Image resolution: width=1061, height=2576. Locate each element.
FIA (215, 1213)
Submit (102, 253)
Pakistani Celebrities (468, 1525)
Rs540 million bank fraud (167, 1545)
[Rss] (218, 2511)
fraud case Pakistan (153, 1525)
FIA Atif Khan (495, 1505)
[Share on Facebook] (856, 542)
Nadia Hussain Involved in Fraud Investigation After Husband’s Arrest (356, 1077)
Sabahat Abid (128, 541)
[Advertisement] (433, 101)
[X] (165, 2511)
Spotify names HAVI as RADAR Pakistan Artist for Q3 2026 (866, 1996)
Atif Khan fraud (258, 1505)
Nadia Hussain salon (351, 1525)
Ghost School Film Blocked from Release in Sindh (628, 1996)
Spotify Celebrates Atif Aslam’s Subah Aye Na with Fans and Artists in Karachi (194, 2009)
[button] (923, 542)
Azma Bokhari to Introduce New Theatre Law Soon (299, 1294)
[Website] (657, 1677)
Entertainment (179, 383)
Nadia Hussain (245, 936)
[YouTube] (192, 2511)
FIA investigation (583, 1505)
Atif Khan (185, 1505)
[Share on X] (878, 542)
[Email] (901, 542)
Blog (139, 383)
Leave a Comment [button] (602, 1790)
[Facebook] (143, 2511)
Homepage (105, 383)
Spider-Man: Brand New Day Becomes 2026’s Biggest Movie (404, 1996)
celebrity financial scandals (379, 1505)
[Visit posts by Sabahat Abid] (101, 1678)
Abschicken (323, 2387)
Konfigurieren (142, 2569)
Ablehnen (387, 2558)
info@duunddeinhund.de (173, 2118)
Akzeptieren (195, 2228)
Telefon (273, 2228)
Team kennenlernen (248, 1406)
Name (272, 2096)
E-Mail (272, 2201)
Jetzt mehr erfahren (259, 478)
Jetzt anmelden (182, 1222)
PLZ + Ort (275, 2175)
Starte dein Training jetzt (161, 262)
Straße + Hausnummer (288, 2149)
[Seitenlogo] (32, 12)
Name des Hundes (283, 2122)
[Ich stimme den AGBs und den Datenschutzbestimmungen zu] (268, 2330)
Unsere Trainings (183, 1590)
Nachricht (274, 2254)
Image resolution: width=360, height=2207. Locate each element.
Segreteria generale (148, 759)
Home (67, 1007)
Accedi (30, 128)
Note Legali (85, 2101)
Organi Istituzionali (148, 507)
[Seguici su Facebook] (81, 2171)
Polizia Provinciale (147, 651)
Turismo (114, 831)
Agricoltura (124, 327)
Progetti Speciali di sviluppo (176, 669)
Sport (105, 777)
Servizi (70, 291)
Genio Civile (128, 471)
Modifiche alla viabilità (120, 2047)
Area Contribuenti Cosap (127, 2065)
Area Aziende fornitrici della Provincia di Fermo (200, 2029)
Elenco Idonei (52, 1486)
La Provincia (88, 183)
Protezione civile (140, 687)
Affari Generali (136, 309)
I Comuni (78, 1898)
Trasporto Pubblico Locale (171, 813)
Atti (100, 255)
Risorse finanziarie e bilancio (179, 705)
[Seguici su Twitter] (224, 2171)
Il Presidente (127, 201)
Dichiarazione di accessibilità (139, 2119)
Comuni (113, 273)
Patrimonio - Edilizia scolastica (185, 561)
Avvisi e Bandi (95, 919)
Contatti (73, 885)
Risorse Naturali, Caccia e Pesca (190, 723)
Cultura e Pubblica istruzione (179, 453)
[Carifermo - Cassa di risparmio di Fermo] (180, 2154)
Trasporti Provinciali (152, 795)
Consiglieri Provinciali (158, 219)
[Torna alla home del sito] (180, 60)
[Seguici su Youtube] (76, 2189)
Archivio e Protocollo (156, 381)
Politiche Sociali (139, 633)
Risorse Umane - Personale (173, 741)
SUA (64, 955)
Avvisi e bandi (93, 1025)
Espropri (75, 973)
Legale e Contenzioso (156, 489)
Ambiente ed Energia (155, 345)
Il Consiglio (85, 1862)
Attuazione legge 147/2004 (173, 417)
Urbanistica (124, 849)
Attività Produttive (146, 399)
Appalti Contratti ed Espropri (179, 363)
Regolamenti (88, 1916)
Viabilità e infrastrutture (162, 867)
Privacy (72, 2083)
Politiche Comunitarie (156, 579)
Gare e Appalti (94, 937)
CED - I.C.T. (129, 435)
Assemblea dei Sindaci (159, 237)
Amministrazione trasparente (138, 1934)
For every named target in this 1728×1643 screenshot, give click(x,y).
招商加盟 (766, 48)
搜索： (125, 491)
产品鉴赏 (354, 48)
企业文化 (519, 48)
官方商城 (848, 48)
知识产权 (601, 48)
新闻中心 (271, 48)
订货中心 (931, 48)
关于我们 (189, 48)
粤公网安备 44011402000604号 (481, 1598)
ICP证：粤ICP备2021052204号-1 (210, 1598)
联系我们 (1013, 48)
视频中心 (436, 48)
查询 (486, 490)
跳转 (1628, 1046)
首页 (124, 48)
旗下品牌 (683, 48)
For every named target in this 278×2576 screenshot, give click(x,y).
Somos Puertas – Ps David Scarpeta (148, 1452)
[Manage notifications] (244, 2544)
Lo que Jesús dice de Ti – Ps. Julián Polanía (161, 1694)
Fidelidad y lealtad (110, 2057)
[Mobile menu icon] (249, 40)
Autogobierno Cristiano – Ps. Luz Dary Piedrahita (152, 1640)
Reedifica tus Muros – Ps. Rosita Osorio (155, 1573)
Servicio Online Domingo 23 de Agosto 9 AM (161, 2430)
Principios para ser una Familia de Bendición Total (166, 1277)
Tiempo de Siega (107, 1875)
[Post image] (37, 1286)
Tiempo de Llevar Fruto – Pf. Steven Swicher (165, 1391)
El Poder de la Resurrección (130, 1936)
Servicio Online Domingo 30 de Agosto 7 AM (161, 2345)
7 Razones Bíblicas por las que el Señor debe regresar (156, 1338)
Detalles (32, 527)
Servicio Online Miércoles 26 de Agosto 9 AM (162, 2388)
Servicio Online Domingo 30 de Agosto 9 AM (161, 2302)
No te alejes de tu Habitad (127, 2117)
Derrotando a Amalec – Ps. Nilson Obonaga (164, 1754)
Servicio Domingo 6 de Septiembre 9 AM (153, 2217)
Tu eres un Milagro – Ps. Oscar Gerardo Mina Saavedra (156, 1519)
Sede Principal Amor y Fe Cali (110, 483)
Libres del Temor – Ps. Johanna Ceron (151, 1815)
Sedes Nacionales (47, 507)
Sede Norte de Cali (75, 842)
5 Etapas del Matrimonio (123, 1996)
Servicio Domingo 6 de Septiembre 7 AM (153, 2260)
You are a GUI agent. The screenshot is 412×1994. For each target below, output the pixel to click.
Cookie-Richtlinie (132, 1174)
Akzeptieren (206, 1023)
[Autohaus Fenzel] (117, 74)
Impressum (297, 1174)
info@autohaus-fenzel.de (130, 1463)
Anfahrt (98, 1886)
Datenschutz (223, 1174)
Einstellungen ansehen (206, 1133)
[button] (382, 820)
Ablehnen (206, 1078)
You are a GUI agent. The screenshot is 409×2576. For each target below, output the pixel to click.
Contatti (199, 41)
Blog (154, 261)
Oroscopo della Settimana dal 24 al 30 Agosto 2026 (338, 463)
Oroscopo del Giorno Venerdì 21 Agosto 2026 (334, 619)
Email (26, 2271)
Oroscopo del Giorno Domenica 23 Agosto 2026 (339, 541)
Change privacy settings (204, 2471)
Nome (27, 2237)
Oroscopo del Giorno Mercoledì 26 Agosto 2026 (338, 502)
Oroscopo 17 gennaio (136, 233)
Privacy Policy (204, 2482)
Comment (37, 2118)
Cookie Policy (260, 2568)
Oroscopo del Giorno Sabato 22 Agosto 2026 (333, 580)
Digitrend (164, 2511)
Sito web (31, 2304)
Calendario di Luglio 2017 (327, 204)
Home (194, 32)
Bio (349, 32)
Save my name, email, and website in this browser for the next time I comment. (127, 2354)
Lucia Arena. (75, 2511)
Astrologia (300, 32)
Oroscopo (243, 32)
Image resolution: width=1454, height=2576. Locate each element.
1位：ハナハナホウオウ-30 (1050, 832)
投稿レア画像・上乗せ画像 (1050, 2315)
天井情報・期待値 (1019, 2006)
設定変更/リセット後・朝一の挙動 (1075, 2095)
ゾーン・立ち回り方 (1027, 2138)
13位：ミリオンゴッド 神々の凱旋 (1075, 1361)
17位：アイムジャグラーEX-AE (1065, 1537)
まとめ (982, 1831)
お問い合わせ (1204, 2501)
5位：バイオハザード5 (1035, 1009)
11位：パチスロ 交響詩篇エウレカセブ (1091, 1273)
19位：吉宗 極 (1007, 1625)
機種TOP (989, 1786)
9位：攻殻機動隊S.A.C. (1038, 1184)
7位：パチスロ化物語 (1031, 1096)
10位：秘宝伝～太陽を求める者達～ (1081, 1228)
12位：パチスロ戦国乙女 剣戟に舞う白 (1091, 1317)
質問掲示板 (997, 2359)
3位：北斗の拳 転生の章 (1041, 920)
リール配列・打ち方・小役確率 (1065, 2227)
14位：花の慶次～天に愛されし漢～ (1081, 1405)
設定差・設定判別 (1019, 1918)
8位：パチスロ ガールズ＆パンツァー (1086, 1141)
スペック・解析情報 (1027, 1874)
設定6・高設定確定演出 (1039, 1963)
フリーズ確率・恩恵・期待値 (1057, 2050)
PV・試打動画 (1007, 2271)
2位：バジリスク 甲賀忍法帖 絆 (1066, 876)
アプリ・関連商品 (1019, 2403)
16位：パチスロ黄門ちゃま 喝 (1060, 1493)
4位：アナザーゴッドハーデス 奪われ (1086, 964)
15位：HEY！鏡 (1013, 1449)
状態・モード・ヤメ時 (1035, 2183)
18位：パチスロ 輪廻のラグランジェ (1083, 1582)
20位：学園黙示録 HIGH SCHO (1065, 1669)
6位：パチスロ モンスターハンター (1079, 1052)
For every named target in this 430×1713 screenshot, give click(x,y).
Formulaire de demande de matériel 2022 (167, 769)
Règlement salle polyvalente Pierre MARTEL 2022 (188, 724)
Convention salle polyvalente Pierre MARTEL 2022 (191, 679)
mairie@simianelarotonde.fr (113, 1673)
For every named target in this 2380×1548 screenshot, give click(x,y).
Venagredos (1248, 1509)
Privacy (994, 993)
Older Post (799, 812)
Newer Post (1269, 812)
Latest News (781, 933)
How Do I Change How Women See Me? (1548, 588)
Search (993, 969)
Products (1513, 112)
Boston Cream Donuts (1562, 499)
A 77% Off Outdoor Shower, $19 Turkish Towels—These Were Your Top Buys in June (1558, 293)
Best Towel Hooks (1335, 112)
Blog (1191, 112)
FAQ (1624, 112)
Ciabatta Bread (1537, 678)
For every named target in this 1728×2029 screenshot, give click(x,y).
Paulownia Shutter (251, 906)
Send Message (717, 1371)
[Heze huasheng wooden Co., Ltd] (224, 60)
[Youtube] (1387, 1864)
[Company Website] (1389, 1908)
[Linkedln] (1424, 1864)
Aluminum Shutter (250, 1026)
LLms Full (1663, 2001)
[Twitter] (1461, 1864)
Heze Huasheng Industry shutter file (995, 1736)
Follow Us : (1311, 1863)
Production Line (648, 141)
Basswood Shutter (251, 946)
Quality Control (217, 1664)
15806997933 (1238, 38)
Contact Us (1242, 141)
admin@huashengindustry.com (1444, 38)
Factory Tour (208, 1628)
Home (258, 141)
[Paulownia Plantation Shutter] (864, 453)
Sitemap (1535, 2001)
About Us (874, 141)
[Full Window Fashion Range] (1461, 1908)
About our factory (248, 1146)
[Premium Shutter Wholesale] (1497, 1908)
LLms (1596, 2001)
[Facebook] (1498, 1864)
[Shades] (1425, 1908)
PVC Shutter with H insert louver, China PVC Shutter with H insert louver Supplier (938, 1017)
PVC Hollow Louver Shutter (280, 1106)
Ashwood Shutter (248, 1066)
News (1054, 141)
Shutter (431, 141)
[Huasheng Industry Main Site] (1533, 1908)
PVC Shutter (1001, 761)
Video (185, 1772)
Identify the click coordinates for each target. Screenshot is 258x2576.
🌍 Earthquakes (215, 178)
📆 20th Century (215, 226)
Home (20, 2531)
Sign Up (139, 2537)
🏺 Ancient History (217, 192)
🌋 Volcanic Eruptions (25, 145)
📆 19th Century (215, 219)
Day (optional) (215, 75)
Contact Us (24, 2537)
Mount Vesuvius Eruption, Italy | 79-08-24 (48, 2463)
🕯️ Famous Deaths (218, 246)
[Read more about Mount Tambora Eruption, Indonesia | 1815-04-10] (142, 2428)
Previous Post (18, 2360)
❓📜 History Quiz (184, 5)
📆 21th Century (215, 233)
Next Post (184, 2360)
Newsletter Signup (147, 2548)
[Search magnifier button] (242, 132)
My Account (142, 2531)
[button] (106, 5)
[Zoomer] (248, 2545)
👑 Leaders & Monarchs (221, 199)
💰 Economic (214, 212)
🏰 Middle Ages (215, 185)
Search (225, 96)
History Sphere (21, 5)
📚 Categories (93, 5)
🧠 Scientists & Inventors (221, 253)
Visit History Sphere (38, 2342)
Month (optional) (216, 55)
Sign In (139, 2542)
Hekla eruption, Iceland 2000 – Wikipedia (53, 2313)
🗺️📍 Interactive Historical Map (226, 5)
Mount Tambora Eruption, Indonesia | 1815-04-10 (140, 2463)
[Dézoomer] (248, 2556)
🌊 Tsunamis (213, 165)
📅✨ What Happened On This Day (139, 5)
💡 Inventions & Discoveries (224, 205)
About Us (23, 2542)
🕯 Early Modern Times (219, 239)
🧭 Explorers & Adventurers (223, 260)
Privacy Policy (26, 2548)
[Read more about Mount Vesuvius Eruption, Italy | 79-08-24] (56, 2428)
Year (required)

++++++++++++++++++++

→ Exercise
Your answer must consist only of the lines from the start of the records above through the line with "[YouTube] (192, 2511)", each retyped exactly.

→ Result of the task
Image resolution: width=1061, height=2576. Locate each element.
FIA (215, 1213)
Submit (102, 253)
Pakistani Celebrities (468, 1525)
Rs540 million bank fraud (167, 1545)
[Rss] (218, 2511)
fraud case Pakistan (153, 1525)
FIA Atif Khan (495, 1505)
[Share on Facebook] (856, 542)
Nadia Hussain Involved in Fraud Investigation After Husband’s Arrest (356, 1077)
Sabahat Abid (128, 541)
[Advertisement] (433, 101)
[X] (165, 2511)
Spotify names HAVI as RADAR Pakistan Artist for Q3 2026 (866, 1996)
Atif Khan fraud (258, 1505)
Nadia Hussain salon (351, 1525)
Ghost School Film Blocked from Release in Sindh (628, 1996)
Spotify Celebrates Atif Aslam’s Subah Aye Na with Fans and Artists in Karachi (194, 2009)
[button] (923, 542)
Azma Bokhari to Introduce New Theatre Law Soon (299, 1294)
[Website] (657, 1677)
Entertainment (179, 383)
Nadia Hussain (245, 936)
[YouTube] (192, 2511)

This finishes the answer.